### [Required actions]
(a) List every person named in the article on the UFO congressional hearing.
(b) Continue the article on the UFO congressional hearing from its last sentence.

* Begin Document excerpt *

Click here to support the Daily Grail for as little as $US1 per month on Patreon
UFO Congressional Hearings

Blue Book 2.0? Some Personal Musings on the UFO Congressional Hearing

“It’s none of our business if a Martian shakes hands with a baker in Brittany. Our responsibility is limited to reports from U.S. citizens. What we are looking for? Enemy prototypes, spy craft, anything unusual that we can understand in terms of technology.”

The above statement was made by Captain Hector Quintanilla, head of project Blue Book, in January of 1964 during his first meeting with Jacques Vallee –then still an associate with Dr. J. Allen Hynek who was working as scientific advisor for Blue Book– when he was asked by the young French scientist whether the Air Force program in charge of ‘investigating’ UFO reports (in the end it turned out to be little more than a PR stunt to assuage public fears) were interested at all in the evident global nature of the phenomenon.

As I was rewatching the US Congressional hearings which took place last Tuesday, to enquire about the status of the new Airborne Object Identification and Management Synchronization Group (AOIMSG) – which is being chartered by the US Department of Defense to look into the thorny mystery of UFO incursions around military training grounds and sensitive installations – I was reminded of Quintanilla’s words as they were gathered in Vallee’s memoir Forbidden Science Vol. 1. Sadly, nothing much seems to have changed in the mentality and procedures of the men and women being asked on an official basis –more than fifty years after Blue Book was terminated– to explain to the best of their abilities those objects reported by pilots and other military personnel which defy conventional explanations.

* End Document excerpt *
* Begin Entries *

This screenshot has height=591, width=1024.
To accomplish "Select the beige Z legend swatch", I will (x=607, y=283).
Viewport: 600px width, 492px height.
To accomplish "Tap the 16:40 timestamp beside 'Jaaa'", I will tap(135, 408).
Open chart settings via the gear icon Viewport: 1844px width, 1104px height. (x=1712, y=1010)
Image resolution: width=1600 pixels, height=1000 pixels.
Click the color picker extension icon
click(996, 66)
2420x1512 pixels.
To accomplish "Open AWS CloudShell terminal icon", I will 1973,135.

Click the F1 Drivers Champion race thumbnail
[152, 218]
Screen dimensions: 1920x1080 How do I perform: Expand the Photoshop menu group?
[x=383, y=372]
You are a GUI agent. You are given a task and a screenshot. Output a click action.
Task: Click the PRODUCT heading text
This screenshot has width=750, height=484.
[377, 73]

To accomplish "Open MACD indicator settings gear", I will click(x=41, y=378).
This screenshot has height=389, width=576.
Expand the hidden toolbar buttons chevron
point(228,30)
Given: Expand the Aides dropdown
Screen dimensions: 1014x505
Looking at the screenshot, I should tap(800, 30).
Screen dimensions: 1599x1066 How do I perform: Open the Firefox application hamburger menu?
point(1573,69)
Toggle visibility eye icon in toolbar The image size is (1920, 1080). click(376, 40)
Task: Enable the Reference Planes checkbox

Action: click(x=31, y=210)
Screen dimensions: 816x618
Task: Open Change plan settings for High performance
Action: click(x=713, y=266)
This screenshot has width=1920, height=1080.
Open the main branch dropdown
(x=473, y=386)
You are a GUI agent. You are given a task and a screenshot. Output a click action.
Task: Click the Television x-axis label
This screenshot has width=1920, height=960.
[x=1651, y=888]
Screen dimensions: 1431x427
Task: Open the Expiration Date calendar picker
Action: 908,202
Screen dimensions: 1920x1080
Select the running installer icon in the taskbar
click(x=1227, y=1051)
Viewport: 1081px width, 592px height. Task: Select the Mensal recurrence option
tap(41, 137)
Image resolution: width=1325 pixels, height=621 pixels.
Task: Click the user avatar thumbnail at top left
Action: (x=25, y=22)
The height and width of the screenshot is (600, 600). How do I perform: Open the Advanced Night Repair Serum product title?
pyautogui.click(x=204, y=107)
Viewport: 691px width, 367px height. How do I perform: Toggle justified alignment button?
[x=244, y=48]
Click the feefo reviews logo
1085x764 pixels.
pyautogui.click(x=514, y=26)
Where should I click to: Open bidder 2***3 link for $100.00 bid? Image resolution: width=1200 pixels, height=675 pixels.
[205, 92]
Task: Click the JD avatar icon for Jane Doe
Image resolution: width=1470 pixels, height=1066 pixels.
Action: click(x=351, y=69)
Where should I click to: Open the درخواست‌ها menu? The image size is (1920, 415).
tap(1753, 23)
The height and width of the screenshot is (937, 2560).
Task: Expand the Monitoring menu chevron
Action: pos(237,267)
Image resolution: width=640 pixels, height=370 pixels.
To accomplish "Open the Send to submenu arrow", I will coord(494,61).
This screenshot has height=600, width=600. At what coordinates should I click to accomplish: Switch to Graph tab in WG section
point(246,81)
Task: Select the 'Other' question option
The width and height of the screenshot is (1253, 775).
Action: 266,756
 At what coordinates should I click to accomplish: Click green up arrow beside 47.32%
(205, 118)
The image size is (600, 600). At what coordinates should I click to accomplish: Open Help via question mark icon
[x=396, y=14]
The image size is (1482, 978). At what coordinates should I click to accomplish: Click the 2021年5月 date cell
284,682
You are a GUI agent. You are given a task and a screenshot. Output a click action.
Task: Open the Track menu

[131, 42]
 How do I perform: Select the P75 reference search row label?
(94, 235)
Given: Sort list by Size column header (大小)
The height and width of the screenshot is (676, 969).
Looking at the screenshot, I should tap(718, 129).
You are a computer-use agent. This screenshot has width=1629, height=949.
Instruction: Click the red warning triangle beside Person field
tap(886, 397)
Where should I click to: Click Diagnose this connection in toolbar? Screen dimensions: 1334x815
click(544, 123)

* End Entries *

### [Final results]
(a) Captain Hector Quintanilla, Jacques Vallee, and Dr. J. Allen Hynek

(b)
J. Allen Hynek
J. Allen Hynek

Ironically, it was because of public hearings such as the one which Congressman André Carson spearheaded yesterday, in light of the recent notoriety taken by the topic in the last 5 years and the insistence of vocal activists online, that the United States turned its back on those pesky flying saucers for half a century: in 1966, after Blue Book sent Hynek to investigate a wave of sightings in Michigan the poor astronomer –understaffed, unequipped, and pressured by Quintanilla and his Air Force superiors at Wright Patterson to come up with an explanation fast– made a laughingstock of himself with the suggestion that some of the sightings could be attributed to decomposing flammable matter (Dun dun dunn! ‘Swamp gas’ made its debut in the UFOlogical lexicon); as a result of the media circus that ensued, an irritated Gerald Ford –then Minority Leader at the House of Representatives– showed his discontent at the military for trying to ridicule his constituents by demanding open hearings to look into how the Air Force was performing its UFO duties, since they had been doing it for years and had failed to reach a satisfactory answer:

“In the light of these new sightings and incidents,” Ford said, “it would be a very wholesome thing for a committee of the Congress to conduct a number of hearings and to call responsible witnesses from the executive branch (of the government) and witnesses who said they have sighted these objects.

“I think the American people would feel better if there was a full-blown investigation of these incidents, which some persons allege have taken place.”

Condon
Condon posing with his report

The end result of the hearings was that an independent scientific commission would be appointed to look into the matter. Almost every university in the United States turned their back on the offer – even Hynek’s own colleagues at Northwestern University in Chicago wanted nothing to do with a subject which was already stigmatized by pop culture, on top of the continuous assurance by government representatives that all UFO cases could be eventually explained with enough data as misidentifications or hoaxes – until Edward Condon from Colorado University (a nuclear physicist whose reputation had suffered greatly during the McCarthy era) said yes. Two years later, the infamous Condon report concluded that UFOs were not worthy of any serious scientific study, giving the Air Force the carte blanche they had dreamed of for so long to leave the flying saucer business for good and close the chapter on Blue Book.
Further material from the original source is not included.